According to Hansen, students who take AP courses learn valuable college-level study skills that will benefit them in all their high school classes and beyond. One of the benefits of taking an AP class is the exposure to the level of thinking, rigor and academics that Washougal students will experience in college, not to mention earning college level credit. “We are planning to continue to add more AP offerings at WHS as well as continuing to encourage all students to stretch themselves,” he said. “The work our students are doing now is preparing them to compete in the global economy and be able to effectively participate in a rapidly changing world.”

“Some families or students may believe that AP offerings are only available to students who ‘already get it’ or who already have all of the skill sets necessary to be successful in an AP course,” said Sheree Clark, WHS Principal.  “This in fact is not the case at all.  While our AP courses are rigorous, there is a high level of support within a small classroom setting that will coach and teach our students the skills necessary to be successful in these programs.”

Additionally, Clark points out that some believe AP courses are only for students on a 4-year college track.  “While having AP courses on a students’ transcript for 4-year colleges can significantly increase a student’s chance for acceptance, these courses also provide essential 21st Century Skills needed for other post-secondary programs including apprenticeships, vocational programs and other career focused programs,” she said. “Many of these post-secondary programs and careers are seeking out candidates who are willing to take risks, work hard and challenge themselves.”
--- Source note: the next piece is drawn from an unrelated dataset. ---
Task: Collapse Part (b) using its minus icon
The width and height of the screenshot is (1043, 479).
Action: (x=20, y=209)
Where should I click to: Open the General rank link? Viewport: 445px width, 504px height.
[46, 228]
WHS students can also earn college credit while studying at WHS by taking College in the High School coursework in pre-Calculus, Calculus, and Spanish through a partnership with Central Washington University, and many additional courses through Dual Credit courses with Clark College and Mt. Hood Community College. 
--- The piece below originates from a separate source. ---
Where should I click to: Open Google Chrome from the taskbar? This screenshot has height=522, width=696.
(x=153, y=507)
Helping students be prepared and be able to contribute to their community through career and college opportunities is a pillar of the new WSD Strategic Plan.  These AP options prepare students academically to succeed in college and build job readiness skills to expand career opportunities.  Students and families interested in learning more about Advanced Placement, Dual Credit, or College in the Classroom coursework can contact their school counselor.  More information can also be found at http://www.washougal.k12.wa.us/whs/dual-credit-classes/

“At Washougal High School we believe that students should have every opportunity and access to rigorous courses, we want to see more of our students challenge and stretch their thinking beyond what is easy; if you take on the challenge, we will provide the high level of support,” Clark said.